To understand the psychological factors related to pain and trauma in young adolescents, we must consider the multidimensional nature of adolescent TMD, within the context of the biopsychosocial model, because adolescents are vulnerable in terms of functional TMJ pain derived from the interplay between organic dysfunction and psychosocial factors52,53. Psychological stress resulting from events occurring at school and in the family, and the related muscle hyperactivity and muscle fatigue, as well as oral habits, have been suggested as etiological factors2. Clinically, hypervigilance and hypersensitivity often cause heightened awareness of pain in young adolescents54. Therefore, young adolescents describe more pain on muscle palpation and have a heightened fear of being touched. Further research is needed to understand the complex biobehavioral processes involved in adolescent TMD.

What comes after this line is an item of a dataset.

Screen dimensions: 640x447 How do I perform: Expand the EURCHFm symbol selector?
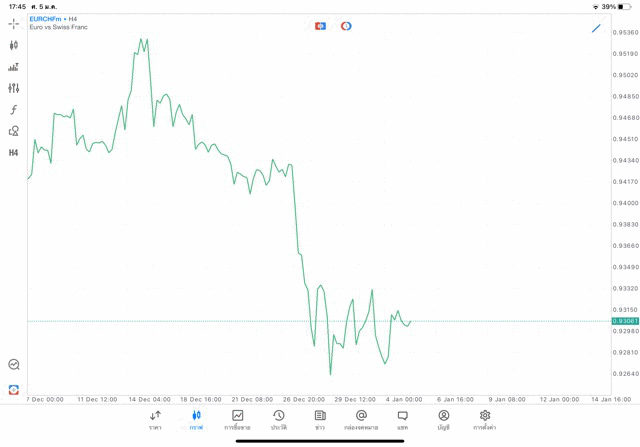tap(48, 19)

In addition to our strengths, our research has several limitations. First, this study is fragmentary with cross-sectional observational study design. With this design, it was not possible to clarify the change over time of the variable or the causality between the variables, only to examine the fragmentation state or correlations. Second, although randomly selected patients were included, the sample size was small (n = 70). Due to the nature of clinical studies with MRI-based diagnosis, there was a practical limitation that the number of samples could not be as large as LeResche et al.’s cohort studies on predictors for TMD pain in adolescents with outstanding and important results55,56. Conversely, we performed direct observation of the patient rather than conducting telephonic interviews, and the patient was diagnosed by experienced dentists and radiologists, and not hygienists. Furthermore, we conducted statistical power analyses using G*Power 3.157, and obtained reliable power values of the main variables, at above 80%. Finally, we investigated many variables for the limited number of patients. Some variables were related, and the hypotheses for each test were not completely independent in our study, possibly increasing statistical type I errors. We also simply compared the values of two TMD groups, not more than three. Thus, the Bonferroni corrections, known as a strict and conservative method of reducing type I errors but increasing type II errors58, was not implemented. Nevertheless, further longitudinal cohort studies with large samples are needed to confirm and extend our findings.

Conclusions

No previous studies have simultaneously investigated the characteristics of clinical, psychological, and MRI findings in adolescents with TMD and their comparison according to the presence and absence of trauma. The multidimensional nature of adolescent TMD can be best considered within the context of the biopsychosocial model. Our study emphasized that a history of trauma may be a key factor for increased psychological dimensions in this condition. Furthermore, our findings provide evidence that measuring psychological functioning in the presence of a history of trauma in young adolescents with TMD may be beneficial in its treatment.